Os produtores de filmes em lingua espanhola e que produziram essa verdadeira revolução no mercado são a Espanha, o Mexico, a Argentina, o Peru e o Chile. O produtor que maior progresso demonstrou foi o Mexico. Esse país produziu em 1940 apenas vinte filmes, isto é, menos que um terço da produção total em lingua espanhola; já em 1950 ultrapassava cem peliculas, vale dizer mais que a metade daquele total. O lugar de marcado relevo ocupado pelo cinema azteca na produção em lingua espanhola deve-se não apenas à energia e ao esforço dos pioneiros da industria mexicana, mas tambem a dois fatores: a proximidade de Hollywood, onde numerosos aprenderam os segredos da arte cinematografica; e o clima que, tal como em Hollywood, permite o trabalho ao ar livre durante o ano todo. Acrescente-se a isso, ainda, a facilidade de aquisição de instalações modernas a um país vizinho.
O segundo lugar é ocupado pela Argentina, com a produção media anual de 50 filmes. Ao contrario do que sucedeu com o Mexico, na Argentina, nestes ultimos dez anos o cinema não apresenta desenvolvimento impressionante. Manteve-se quase estacionario.
A Espanha vem em terceiro lugar, com o aumento de cinquenta por cento de sua produção, em dez anos, passando de 23 a 37 filmes.
O Peru e o Chile têm uma produção que varia de cinco a dez filmes por ano e que apresenta todos os aspectos de produção ocasional.

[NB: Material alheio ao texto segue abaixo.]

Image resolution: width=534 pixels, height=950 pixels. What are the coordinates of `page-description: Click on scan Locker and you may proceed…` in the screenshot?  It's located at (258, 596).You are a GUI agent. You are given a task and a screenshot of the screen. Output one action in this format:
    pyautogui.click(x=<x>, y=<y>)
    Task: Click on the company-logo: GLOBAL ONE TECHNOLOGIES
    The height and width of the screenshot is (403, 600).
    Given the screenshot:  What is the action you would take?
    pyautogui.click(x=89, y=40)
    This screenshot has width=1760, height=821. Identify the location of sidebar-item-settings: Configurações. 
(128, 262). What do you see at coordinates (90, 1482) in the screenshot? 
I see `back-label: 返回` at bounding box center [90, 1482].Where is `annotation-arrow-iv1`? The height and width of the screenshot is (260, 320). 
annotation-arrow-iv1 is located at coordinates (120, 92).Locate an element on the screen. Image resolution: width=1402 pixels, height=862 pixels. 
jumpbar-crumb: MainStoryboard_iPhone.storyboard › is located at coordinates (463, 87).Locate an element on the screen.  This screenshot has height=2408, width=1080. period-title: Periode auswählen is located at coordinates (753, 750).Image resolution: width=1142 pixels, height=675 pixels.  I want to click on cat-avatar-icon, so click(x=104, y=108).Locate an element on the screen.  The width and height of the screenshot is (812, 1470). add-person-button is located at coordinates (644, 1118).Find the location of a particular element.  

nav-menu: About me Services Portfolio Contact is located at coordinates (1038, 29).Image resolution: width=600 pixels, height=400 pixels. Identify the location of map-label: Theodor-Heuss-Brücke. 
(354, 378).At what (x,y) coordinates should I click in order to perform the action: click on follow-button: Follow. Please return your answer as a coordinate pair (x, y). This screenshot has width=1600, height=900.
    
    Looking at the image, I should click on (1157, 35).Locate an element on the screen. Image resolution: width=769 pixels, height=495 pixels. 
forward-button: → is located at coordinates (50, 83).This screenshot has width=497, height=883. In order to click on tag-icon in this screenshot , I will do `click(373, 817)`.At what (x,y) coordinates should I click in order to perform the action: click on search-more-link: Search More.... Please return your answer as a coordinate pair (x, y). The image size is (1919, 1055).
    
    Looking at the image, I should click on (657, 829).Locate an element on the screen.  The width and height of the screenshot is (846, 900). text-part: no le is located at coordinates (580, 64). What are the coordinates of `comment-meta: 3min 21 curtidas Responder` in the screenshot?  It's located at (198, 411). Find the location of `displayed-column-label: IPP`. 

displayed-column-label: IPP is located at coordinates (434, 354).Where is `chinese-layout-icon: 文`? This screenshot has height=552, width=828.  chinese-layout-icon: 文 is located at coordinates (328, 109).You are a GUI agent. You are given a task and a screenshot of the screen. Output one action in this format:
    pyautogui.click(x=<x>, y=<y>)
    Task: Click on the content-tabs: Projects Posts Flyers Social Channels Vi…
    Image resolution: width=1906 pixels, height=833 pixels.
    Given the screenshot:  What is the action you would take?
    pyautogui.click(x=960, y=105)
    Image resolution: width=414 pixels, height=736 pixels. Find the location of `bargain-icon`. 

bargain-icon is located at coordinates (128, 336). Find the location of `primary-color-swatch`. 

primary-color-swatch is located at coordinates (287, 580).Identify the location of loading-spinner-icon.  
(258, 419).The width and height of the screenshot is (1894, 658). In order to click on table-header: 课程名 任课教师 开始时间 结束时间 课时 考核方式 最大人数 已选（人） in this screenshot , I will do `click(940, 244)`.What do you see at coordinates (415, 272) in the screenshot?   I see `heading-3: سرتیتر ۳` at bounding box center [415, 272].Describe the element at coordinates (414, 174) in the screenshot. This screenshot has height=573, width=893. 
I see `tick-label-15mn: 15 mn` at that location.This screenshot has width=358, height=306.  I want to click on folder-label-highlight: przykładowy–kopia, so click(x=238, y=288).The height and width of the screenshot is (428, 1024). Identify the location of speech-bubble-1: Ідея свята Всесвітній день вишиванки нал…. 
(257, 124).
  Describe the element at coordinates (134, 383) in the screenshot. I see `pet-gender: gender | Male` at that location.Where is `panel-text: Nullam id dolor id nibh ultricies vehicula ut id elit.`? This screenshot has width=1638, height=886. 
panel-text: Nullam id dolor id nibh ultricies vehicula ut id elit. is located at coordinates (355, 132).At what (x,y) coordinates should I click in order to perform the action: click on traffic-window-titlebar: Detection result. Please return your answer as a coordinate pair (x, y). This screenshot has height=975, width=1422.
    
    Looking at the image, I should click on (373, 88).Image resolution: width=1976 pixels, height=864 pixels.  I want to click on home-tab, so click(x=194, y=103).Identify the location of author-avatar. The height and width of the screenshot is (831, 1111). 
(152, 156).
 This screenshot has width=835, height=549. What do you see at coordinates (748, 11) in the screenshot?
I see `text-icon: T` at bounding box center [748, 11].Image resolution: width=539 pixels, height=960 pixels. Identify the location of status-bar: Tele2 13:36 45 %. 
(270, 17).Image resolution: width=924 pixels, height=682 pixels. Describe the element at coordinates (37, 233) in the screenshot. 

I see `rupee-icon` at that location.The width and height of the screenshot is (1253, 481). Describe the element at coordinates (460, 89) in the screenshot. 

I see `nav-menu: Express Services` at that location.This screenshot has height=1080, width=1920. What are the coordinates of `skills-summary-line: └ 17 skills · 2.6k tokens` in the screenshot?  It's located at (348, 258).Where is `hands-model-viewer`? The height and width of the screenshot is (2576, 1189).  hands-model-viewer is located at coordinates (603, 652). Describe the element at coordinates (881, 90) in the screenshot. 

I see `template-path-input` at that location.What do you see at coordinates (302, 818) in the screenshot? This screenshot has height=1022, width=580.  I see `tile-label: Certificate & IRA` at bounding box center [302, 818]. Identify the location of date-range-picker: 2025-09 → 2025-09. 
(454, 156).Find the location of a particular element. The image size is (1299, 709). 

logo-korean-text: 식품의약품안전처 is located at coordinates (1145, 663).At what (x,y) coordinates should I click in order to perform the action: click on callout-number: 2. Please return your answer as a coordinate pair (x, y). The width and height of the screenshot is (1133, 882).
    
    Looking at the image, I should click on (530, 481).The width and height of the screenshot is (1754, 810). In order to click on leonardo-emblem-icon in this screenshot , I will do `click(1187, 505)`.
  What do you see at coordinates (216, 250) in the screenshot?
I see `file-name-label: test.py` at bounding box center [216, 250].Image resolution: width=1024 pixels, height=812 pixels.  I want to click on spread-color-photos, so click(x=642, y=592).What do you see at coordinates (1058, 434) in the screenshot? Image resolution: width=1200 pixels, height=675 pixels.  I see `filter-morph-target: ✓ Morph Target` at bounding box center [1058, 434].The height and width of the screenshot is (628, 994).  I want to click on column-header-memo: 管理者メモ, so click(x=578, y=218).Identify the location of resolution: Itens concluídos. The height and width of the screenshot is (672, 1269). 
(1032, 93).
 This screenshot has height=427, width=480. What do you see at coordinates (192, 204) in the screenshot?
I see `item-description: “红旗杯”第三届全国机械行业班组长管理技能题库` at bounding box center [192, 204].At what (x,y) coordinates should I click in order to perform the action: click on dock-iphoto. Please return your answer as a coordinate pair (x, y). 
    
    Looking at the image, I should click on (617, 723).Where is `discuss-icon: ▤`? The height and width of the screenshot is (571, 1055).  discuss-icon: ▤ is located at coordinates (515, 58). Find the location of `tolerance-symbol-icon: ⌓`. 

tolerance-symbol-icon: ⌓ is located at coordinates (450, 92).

Naturalmente o nivel artistico desses filmes não pode sofrer comparação com os dos Estados Unidos ou Inglaterra. Acreditamos que seja apenas uma questão de tempo, de boa vontade e de paciencia dos produtores. Os ultimos filmes mostram que eles estão no bom caminho, não lhes faltando ambição de progredir. O mercado existe, pois os paises de lingua espanhola possuem onze mil salas de exibição e as populações ascendem a 130 milhões de pessoas sem contar o Brasil, que, com os seus 52 milhões de habitantes, mostra grande simpatia pelos filmes em idioma espanhol.